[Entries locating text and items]

###

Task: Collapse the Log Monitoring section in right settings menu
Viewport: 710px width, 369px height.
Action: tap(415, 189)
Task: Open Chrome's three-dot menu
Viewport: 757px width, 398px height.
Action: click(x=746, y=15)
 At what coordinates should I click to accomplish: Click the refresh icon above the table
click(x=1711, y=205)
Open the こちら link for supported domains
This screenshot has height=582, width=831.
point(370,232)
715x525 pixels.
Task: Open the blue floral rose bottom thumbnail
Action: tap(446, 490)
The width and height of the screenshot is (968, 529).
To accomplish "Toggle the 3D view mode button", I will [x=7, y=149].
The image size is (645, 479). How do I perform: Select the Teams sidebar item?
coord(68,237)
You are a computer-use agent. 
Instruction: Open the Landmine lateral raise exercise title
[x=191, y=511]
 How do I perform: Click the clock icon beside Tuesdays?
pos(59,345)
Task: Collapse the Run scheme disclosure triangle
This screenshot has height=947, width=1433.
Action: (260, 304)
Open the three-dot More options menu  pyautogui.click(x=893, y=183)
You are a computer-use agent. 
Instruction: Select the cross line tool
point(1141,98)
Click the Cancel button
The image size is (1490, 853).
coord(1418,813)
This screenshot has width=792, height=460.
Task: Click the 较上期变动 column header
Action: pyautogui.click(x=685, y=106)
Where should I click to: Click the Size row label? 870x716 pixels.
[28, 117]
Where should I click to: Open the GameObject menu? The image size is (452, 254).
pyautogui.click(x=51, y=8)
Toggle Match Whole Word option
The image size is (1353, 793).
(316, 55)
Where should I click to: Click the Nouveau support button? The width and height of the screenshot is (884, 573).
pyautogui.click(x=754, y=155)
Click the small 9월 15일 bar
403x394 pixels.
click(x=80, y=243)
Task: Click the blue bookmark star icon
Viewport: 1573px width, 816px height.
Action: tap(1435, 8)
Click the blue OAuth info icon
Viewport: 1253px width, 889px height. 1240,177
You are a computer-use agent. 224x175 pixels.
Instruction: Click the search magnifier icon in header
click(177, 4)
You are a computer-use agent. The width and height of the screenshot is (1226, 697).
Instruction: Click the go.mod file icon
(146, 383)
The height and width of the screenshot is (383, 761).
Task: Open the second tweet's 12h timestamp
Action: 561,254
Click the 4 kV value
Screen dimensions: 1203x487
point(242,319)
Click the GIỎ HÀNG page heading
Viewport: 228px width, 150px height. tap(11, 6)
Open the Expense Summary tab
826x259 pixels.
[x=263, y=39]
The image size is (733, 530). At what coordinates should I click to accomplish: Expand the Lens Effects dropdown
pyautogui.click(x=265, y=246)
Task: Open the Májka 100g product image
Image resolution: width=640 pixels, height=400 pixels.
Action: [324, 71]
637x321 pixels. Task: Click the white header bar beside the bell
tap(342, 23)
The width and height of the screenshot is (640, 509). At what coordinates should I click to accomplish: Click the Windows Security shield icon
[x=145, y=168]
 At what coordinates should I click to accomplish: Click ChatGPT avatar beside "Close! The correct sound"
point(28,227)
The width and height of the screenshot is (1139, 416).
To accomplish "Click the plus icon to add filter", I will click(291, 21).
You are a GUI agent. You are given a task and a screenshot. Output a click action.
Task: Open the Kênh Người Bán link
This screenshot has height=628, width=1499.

###

REQUIREMENT:
Reproduce all the entries above, substituting "screen agent" for every occurrence of "computer-use agent" and changing nothing else.

FINAL RESULT:
Task: Collapse the Log Monitoring section in right settings menu
Viewport: 710px width, 369px height.
Action: tap(415, 189)
Task: Open Chrome's three-dot menu
Viewport: 757px width, 398px height.
Action: click(x=746, y=15)
 At what coordinates should I click to accomplish: Click the refresh icon above the table
click(x=1711, y=205)
Open the こちら link for supported domains
This screenshot has height=582, width=831.
point(370,232)
715x525 pixels.
Task: Open the blue floral rose bottom thumbnail
Action: tap(446, 490)
The width and height of the screenshot is (968, 529).
To accomplish "Toggle the 3D view mode button", I will [x=7, y=149].
The image size is (645, 479). How do I perform: Select the Teams sidebar item?
coord(68,237)
You are a screen agent. 
Instruction: Open the Landmine lateral raise exercise title
[x=191, y=511]
 How do I perform: Click the clock icon beside Tuesdays?
pos(59,345)
Task: Collapse the Run scheme disclosure triangle
This screenshot has height=947, width=1433.
Action: (260, 304)
Open the three-dot More options menu  pyautogui.click(x=893, y=183)
You are a screen agent. 
Instruction: Select the cross line tool
point(1141,98)
Click the Cancel button
The image size is (1490, 853).
coord(1418,813)
This screenshot has width=792, height=460.
Task: Click the 较上期变动 column header
Action: pyautogui.click(x=685, y=106)
Where should I click to: Click the Size row label? 870x716 pixels.
[28, 117]
Where should I click to: Open the GameObject menu? The image size is (452, 254).
pyautogui.click(x=51, y=8)
Toggle Match Whole Word option
The image size is (1353, 793).
(316, 55)
Where should I click to: Click the Nouveau support button? The width and height of the screenshot is (884, 573).
pyautogui.click(x=754, y=155)
Click the small 9월 15일 bar
403x394 pixels.
click(x=80, y=243)
Task: Click the blue bookmark star icon
Viewport: 1573px width, 816px height.
Action: tap(1435, 8)
Click the blue OAuth info icon
Viewport: 1253px width, 889px height. 1240,177
You are a screen agent. 224x175 pixels.
Instruction: Click the search magnifier icon in header
click(177, 4)
You are a screen agent. The width and height of the screenshot is (1226, 697).
Instruction: Click the go.mod file icon
(146, 383)
The height and width of the screenshot is (383, 761).
Task: Open the second tweet's 12h timestamp
Action: 561,254
Click the 4 kV value
Screen dimensions: 1203x487
point(242,319)
Click the GIỎ HÀNG page heading
Viewport: 228px width, 150px height. tap(11, 6)
Open the Expense Summary tab
826x259 pixels.
[x=263, y=39]
The image size is (733, 530). At what coordinates should I click to accomplish: Expand the Lens Effects dropdown
pyautogui.click(x=265, y=246)
Task: Open the Májka 100g product image
Image resolution: width=640 pixels, height=400 pixels.
Action: [324, 71]
637x321 pixels. Task: Click the white header bar beside the bell
tap(342, 23)
The width and height of the screenshot is (640, 509). At what coordinates should I click to accomplish: Click the Windows Security shield icon
[x=145, y=168]
 At what coordinates should I click to accomplish: Click ChatGPT avatar beside "Close! The correct sound"
point(28,227)
The width and height of the screenshot is (1139, 416).
To accomplish "Click the plus icon to add filter", I will click(291, 21).
You are a GUI agent. You are given a task and a screenshot. Output a click action.
Task: Open the Kênh Người Bán link
This screenshot has height=628, width=1499.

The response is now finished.